## EXERCISE PROMPT
Copy the records below exactly.
****
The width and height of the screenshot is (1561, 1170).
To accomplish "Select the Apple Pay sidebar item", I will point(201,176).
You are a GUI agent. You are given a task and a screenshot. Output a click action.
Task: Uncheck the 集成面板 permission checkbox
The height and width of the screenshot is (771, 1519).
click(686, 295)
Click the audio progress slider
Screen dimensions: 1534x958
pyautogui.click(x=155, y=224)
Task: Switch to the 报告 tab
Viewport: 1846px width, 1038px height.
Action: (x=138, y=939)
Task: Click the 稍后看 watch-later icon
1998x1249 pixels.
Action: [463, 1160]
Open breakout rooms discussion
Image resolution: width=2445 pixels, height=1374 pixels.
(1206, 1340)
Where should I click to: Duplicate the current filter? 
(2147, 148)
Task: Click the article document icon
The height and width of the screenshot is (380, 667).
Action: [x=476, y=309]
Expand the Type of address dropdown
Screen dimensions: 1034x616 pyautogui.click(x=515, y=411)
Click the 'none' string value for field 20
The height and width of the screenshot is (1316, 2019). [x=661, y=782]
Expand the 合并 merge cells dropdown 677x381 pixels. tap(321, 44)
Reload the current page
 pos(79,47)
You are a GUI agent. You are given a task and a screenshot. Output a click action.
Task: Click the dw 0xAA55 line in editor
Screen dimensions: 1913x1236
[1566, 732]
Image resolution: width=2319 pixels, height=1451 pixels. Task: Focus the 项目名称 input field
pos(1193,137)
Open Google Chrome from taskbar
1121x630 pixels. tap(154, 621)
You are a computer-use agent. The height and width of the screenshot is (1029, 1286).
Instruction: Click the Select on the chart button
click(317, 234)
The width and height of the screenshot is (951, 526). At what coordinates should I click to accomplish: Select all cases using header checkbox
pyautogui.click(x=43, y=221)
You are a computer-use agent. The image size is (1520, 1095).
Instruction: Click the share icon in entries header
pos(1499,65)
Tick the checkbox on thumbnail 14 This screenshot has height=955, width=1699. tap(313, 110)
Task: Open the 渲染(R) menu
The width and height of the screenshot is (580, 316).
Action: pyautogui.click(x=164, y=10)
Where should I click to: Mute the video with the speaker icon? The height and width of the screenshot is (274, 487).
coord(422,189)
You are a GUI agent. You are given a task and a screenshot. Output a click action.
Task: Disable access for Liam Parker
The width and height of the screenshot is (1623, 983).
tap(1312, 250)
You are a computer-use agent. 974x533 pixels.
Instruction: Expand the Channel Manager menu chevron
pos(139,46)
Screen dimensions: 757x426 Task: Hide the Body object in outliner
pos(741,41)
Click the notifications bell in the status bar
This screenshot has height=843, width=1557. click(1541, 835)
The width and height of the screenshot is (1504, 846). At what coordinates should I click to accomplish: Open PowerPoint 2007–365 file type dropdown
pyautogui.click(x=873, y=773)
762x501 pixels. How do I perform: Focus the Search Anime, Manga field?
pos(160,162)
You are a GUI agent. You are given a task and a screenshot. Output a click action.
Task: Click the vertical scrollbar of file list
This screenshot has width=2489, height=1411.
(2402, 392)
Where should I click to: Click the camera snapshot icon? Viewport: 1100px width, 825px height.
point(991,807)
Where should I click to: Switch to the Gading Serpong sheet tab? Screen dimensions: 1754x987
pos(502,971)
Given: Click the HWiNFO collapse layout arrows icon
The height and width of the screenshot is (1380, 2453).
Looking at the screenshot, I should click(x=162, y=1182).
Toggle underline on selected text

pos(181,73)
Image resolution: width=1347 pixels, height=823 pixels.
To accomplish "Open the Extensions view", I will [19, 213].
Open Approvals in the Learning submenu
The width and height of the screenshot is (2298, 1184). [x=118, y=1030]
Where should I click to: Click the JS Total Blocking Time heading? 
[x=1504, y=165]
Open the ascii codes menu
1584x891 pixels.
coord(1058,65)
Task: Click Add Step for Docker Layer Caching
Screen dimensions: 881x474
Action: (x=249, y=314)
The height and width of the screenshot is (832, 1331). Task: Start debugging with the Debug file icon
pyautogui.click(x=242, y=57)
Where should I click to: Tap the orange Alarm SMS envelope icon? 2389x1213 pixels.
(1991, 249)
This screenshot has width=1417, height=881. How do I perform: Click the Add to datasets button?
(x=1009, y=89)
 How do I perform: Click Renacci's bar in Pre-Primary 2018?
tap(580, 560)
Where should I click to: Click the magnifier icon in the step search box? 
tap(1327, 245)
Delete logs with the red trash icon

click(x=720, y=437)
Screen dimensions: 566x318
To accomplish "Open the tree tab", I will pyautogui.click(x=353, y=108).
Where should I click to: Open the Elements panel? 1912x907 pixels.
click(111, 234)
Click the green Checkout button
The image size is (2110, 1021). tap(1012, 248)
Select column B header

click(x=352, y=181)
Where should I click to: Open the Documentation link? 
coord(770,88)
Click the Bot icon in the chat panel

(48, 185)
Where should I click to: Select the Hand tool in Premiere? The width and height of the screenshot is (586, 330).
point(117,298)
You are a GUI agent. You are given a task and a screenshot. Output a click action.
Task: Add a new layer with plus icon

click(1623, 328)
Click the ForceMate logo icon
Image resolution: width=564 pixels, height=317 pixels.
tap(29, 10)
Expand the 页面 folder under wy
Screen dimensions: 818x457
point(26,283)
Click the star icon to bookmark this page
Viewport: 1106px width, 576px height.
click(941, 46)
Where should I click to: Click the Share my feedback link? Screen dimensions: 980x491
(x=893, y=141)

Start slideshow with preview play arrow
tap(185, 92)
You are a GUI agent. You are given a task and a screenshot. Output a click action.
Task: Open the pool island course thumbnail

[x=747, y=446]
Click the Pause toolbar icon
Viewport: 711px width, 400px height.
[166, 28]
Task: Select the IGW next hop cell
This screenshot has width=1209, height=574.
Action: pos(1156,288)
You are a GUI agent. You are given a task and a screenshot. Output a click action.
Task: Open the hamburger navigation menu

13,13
****
## WORKED SOLUTION
The width and height of the screenshot is (1561, 1170).
To accomplish "Select the Apple Pay sidebar item", I will point(201,176).
You are a GUI agent. You are given a task and a screenshot. Output a click action.
Task: Uncheck the 集成面板 permission checkbox
The height and width of the screenshot is (771, 1519).
click(686, 295)
Click the audio progress slider
Screen dimensions: 1534x958
pyautogui.click(x=155, y=224)
Task: Switch to the 报告 tab
Viewport: 1846px width, 1038px height.
Action: (x=138, y=939)
Task: Click the 稍后看 watch-later icon
1998x1249 pixels.
Action: [463, 1160]
Open breakout rooms discussion
Image resolution: width=2445 pixels, height=1374 pixels.
(1206, 1340)
Where should I click to: Duplicate the current filter? 
(2147, 148)
Task: Click the article document icon
The height and width of the screenshot is (380, 667).
Action: [x=476, y=309]
Expand the Type of address dropdown
Screen dimensions: 1034x616 pyautogui.click(x=515, y=411)
Click the 'none' string value for field 20
The height and width of the screenshot is (1316, 2019). [x=661, y=782]
Expand the 合并 merge cells dropdown 677x381 pixels. tap(321, 44)
Reload the current page
 pos(79,47)
You are a GUI agent. You are given a task and a screenshot. Output a click action.
Task: Click the dw 0xAA55 line in editor
Screen dimensions: 1913x1236
[1566, 732]
Image resolution: width=2319 pixels, height=1451 pixels. Task: Focus the 项目名称 input field
pos(1193,137)
Open Google Chrome from taskbar
1121x630 pixels. tap(154, 621)
You are a computer-use agent. The height and width of the screenshot is (1029, 1286).
Instruction: Click the Select on the chart button
click(317, 234)
The width and height of the screenshot is (951, 526). At what coordinates should I click to accomplish: Select all cases using header checkbox
pyautogui.click(x=43, y=221)
You are a computer-use agent. The image size is (1520, 1095).
Instruction: Click the share icon in entries header
pos(1499,65)
Tick the checkbox on thumbnail 14 This screenshot has height=955, width=1699. tap(313, 110)
Task: Open the 渲染(R) menu
The width and height of the screenshot is (580, 316).
Action: pyautogui.click(x=164, y=10)
Where should I click to: Mute the video with the speaker icon? The height and width of the screenshot is (274, 487).
coord(422,189)
You are a GUI agent. You are given a task and a screenshot. Output a click action.
Task: Disable access for Liam Parker
The width and height of the screenshot is (1623, 983).
tap(1312, 250)
You are a computer-use agent. 974x533 pixels.
Instruction: Expand the Channel Manager menu chevron
pos(139,46)
Screen dimensions: 757x426 Task: Hide the Body object in outliner
pos(741,41)
Click the notifications bell in the status bar
This screenshot has height=843, width=1557. click(1541, 835)
The width and height of the screenshot is (1504, 846). At what coordinates should I click to accomplish: Open PowerPoint 2007–365 file type dropdown
pyautogui.click(x=873, y=773)
762x501 pixels. How do I perform: Focus the Search Anime, Manga field?
pos(160,162)
You are a GUI agent. You are given a task and a screenshot. Output a click action.
Task: Click the vertical scrollbar of file list
This screenshot has width=2489, height=1411.
(2402, 392)
Where should I click to: Click the camera snapshot icon? Viewport: 1100px width, 825px height.
point(991,807)
Where should I click to: Switch to the Gading Serpong sheet tab? Screen dimensions: 1754x987
pos(502,971)
Given: Click the HWiNFO collapse layout arrows icon
The height and width of the screenshot is (1380, 2453).
Looking at the screenshot, I should click(x=162, y=1182).
Toggle underline on selected text

pos(181,73)
Image resolution: width=1347 pixels, height=823 pixels.
To accomplish "Open the Extensions view", I will [19, 213].
Open Approvals in the Learning submenu
The width and height of the screenshot is (2298, 1184). [x=118, y=1030]
Where should I click to: Click the JS Total Blocking Time heading? 
[x=1504, y=165]
Open the ascii codes menu
1584x891 pixels.
coord(1058,65)
Task: Click Add Step for Docker Layer Caching
Screen dimensions: 881x474
Action: (x=249, y=314)
The height and width of the screenshot is (832, 1331). Task: Start debugging with the Debug file icon
pyautogui.click(x=242, y=57)
Where should I click to: Tap the orange Alarm SMS envelope icon? 2389x1213 pixels.
(1991, 249)
This screenshot has width=1417, height=881. How do I perform: Click the Add to datasets button?
(x=1009, y=89)
 How do I perform: Click Renacci's bar in Pre-Primary 2018?
tap(580, 560)
Where should I click to: Click the magnifier icon in the step search box? 
tap(1327, 245)
Delete logs with the red trash icon

click(x=720, y=437)
Screen dimensions: 566x318
To accomplish "Open the tree tab", I will pyautogui.click(x=353, y=108).
Where should I click to: Open the Elements panel? 1912x907 pixels.
click(111, 234)
Click the green Checkout button
The image size is (2110, 1021). tap(1012, 248)
Select column B header

click(x=352, y=181)
Where should I click to: Open the Documentation link? 
coord(770,88)
Click the Bot icon in the chat panel

(48, 185)
Where should I click to: Select the Hand tool in Premiere? The width and height of the screenshot is (586, 330).
point(117,298)
You are a GUI agent. You are given a task and a screenshot. Output a click action.
Task: Add a new layer with plus icon

click(1623, 328)
Click the ForceMate logo icon
Image resolution: width=564 pixels, height=317 pixels.
tap(29, 10)
Expand the 页面 folder under wy
Screen dimensions: 818x457
point(26,283)
Click the star icon to bookmark this page
Viewport: 1106px width, 576px height.
click(941, 46)
Where should I click to: Click the Share my feedback link? Screen dimensions: 980x491
(x=893, y=141)

Start slideshow with preview play arrow
tap(185, 92)
You are a GUI agent. You are given a task and a screenshot. Output a click action.
Task: Open the pool island course thumbnail

[x=747, y=446]
Click the Pause toolbar icon
Viewport: 711px width, 400px height.
[166, 28]
Task: Select the IGW next hop cell
This screenshot has width=1209, height=574.
Action: pos(1156,288)
You are a GUI agent. You are given a task and a screenshot. Output a click action.
Task: Open the hamburger navigation menu

13,13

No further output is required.